Mortgage rates were up this week, averaging 4.16 percent for a 30-year, fixed-rate loan, up from 4.13 percent last week. Last year at this time, the rate was 3.97 percent, according to Freddie Mac.

Dec15 Zoom

As recently as late October, the 30-year fixed was at 3.47 percent, so the current rate does mark a notable hike. In real dollars, what does that mean? An average monthly mortgage payment (assuming 20 percent down) in October for a $268,000 home (the national median home price at the time) would have been $1,280. How much would the same mortgage cost per month at 4.16 percent? It jumps to $1,366, an $86 monthly increase.
And just on Wednesday, the Federal Reserve decided to raise rates for the first time in nearly a year, and only the second time this decade. The target federal-funds rate is now between 0.50% and 0.75%, with the Fed’s state goal of raising rates three more times during the course of 2017.
The Fed announcement took place after the mortgage rate survey was completed, but the rate-raise was expected by the mortgage industry.

What does this mean for mortgage rates going forward?
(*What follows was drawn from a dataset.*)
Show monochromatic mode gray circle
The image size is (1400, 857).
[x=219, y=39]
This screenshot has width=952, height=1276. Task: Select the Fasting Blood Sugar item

“Mortgage rates will increase, but not too much” said Redfin Chief Economist Nela Richardson.  “The Federal Reserve surprised Wall Street by suggesting there would be three rate hikes in 2017 instead of the two that were anticipated by investors.
“But for homebuyers, the X factor was never two (or three) modest hikes in the federal funds rate next year. Rather it is the Federal Reserve’s continued investment in mortgage securities, which it began purchasing in the aftermath of the housing bust in 2008. The Fed’s investment in mortgages helps keep mortgage rates low, and Chair Yellen promised that this buying program would remain in effect a while longer.
“As long as the Fed remains a trillion dollar investor in the U.S. mortgage system, a moderate pickup in short-term rates won’t unhinge historically low long-term rates like mortgage rates, and won’t dampen the strong home-buying demand we’ve seen as a result of a strengthening economy.”
In Redfin’s recent Housing Predictions for 2017, 30-year fixed rates were forecast to go no higher than 4.3%. Why? As long as the government is backing a large number of mortgage securities, there is a constant supply of credit to fund America’s mortgages, and more supply means lower rates.

Dec 15 Historical

So, for homebuyers on the market now or in the spring, the news isn’t as dire as it may seem on first blush. And, remember, rates are still historically very low – in the 1980s, they were rarely below 10 percent.